The Type Set - St. Bride Library, May 27th 2010


Ultimately, the first day of the 'DIY Design' 2010 conference at wonderful St. Bride Type Library was notable for two things:
1) – the successful delivery of my partner Mette Ambeck's 1st Conference paper – entitled 'Cutting, sewing, scanning, printing – a personal design journey into publishing'
and
2) – a bizarro tale of the unexpected wherein she and I, along with three complete strangers we had never met before, WON the 'Type Quiz' that evening. This regular event was hosted and devised to a level of fiendish detail by the Grand Moff Tarkin of Type, Phil Baines (fellow traveller in the 1982 intake of St. Martins School of Art Graphic Design course and my old flatmate). None was more surprised than he.
We must have won though - Phil marked the paper personally.

How weird is that?

(Photo provided by Becky Chilcott - lovely screen-printed certificate by Sarah Hyndman.)

ENSIXTEEN EDITIONS - THE BOOKS - 'In A Single Bound Volume Our Hero Is Free' 2008



As with the earlier 'Sitting Ruminations' edition, in 2008 I responded to an open call for submissions – this time from artists Chris Taylor and John McDowell, who organize the annual Leeds Contemporary Artists' Book Fair.
They sought book art that investigated the nature of the book form itself, and – as I had exhibited relatively little at that point – I was keen to submit something.
Ultimately, I created a 'silent' issue – the pages and the action they carry are completely without text. While this began as a pragmatic decision (the preparatory process of writing takes far longer for me than the drawing) it resulted in probably the most visually playful edition to that point. The book, the page and the spreads act as doorways, windows, places of acrobatic transition.

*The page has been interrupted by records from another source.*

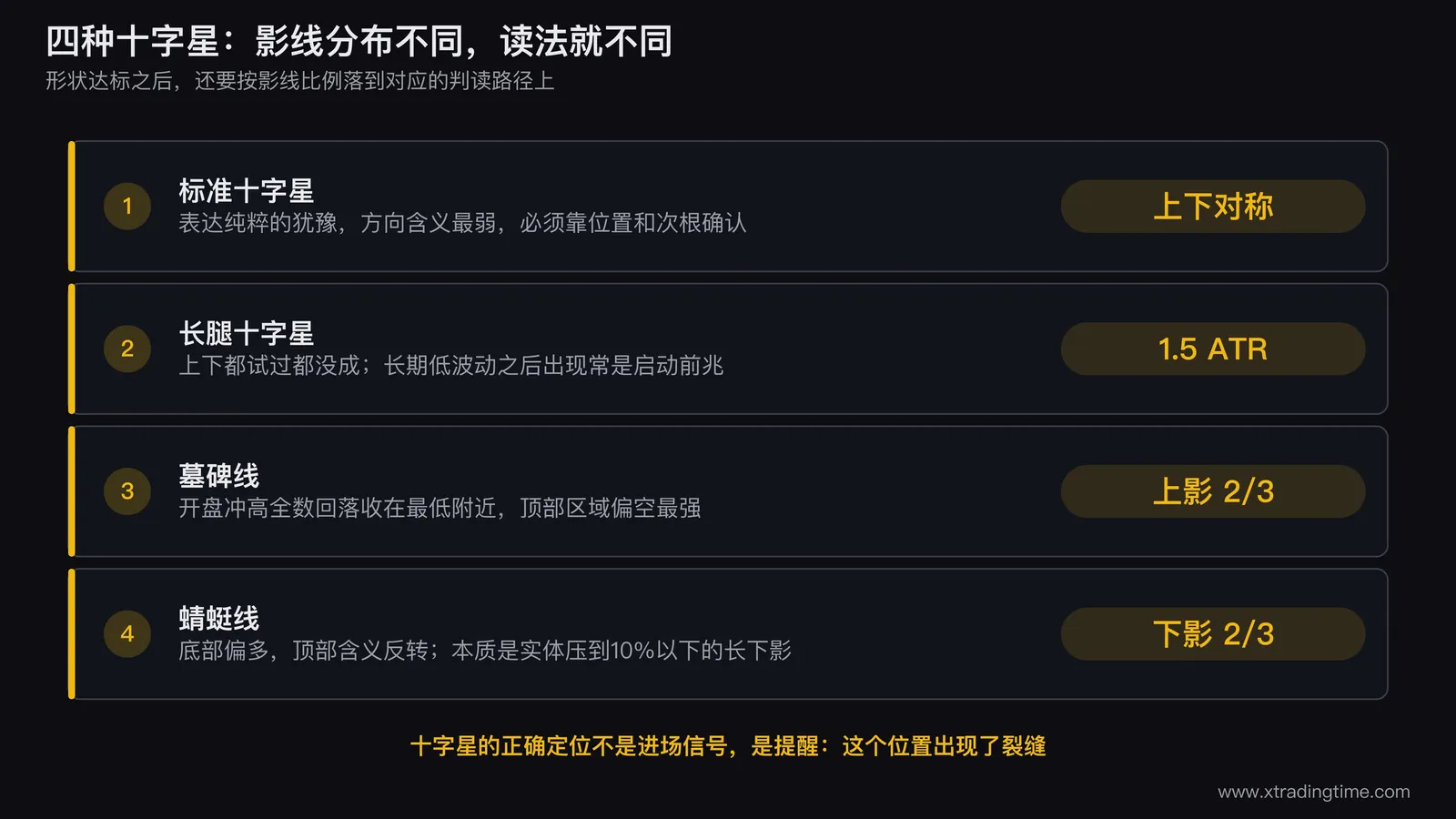This screenshot has height=819, width=1456.
Task: Click the 标准十字星 heading
Action: coord(247,191)
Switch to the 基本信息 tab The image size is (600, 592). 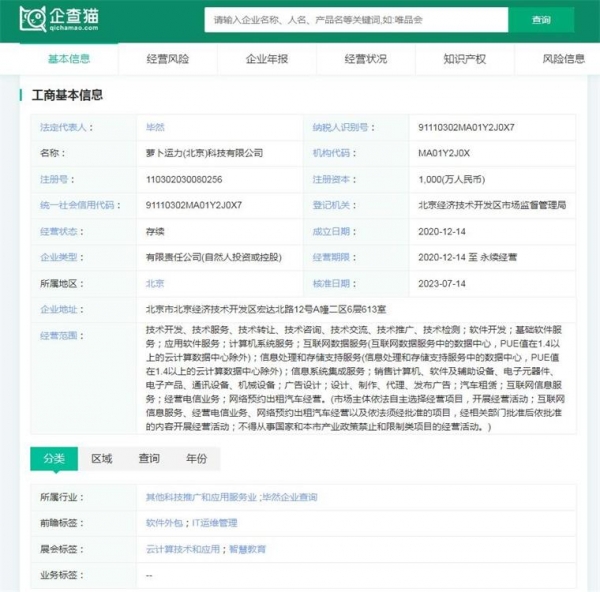click(x=69, y=59)
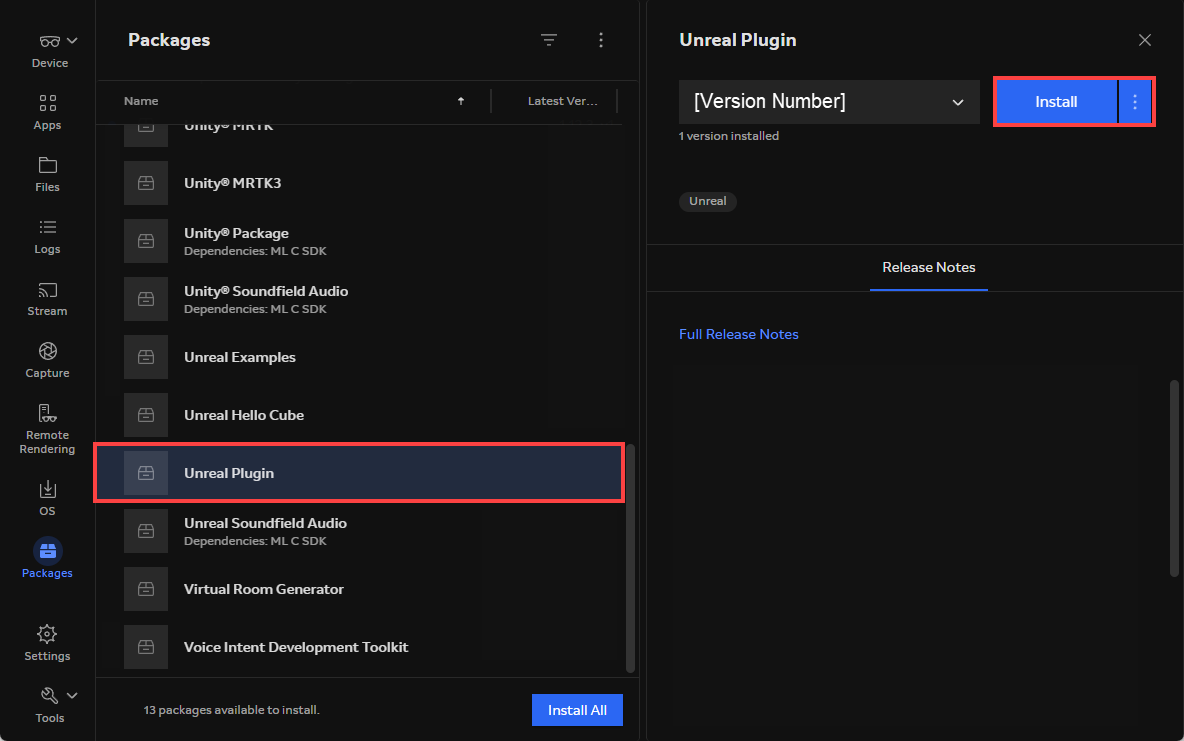The height and width of the screenshot is (741, 1184).
Task: Open the Stream panel icon
Action: pos(47,297)
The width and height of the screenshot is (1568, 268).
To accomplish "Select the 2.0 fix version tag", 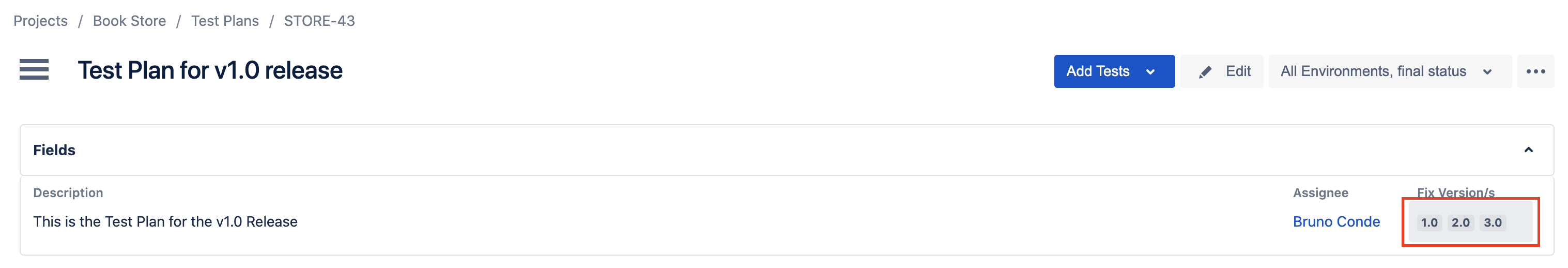I will point(1461,222).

If I was that active in real life I'd be thin as a rake.

The title, if you hadn't guessed, tips the hat to a certain champion of Metropolis, and in using it I painted myself into somewhat of a corner – it became the first 'Ensixteen' edition to be bound by thread and needle sewn-style.

The edition was selected for the subsequent exhibition 'From Book to Book' at Leeds Art Gallery (6th to 20th April, 2008) and has proven to be very popular with buyers since.

People I like very much No.17: Robert Rankin

The Bard of Brentford, the Sage of the Age, the Gurus Guru. . .
Robert Rankin - author of around 30 novels and pioneer of Far-Fetched Fiction. I have known and enjoyed the company of The Lad Himself since my early college days, when he welcomed me as an itinerant art student & illustrator into his West London home to talk the toot, shoot the breeze and chew the fat.
And it still goes on, though now mostly in Brighton.
Here we see RR on the occasion of his wedding to steelpan artiste extraordinaire Lady Raygun (AKA Rachel Heyward) in the parish of Brentford, in the Year of Our Lord 2007. He is the one on the left - the other being Mister Jonathan Crawford.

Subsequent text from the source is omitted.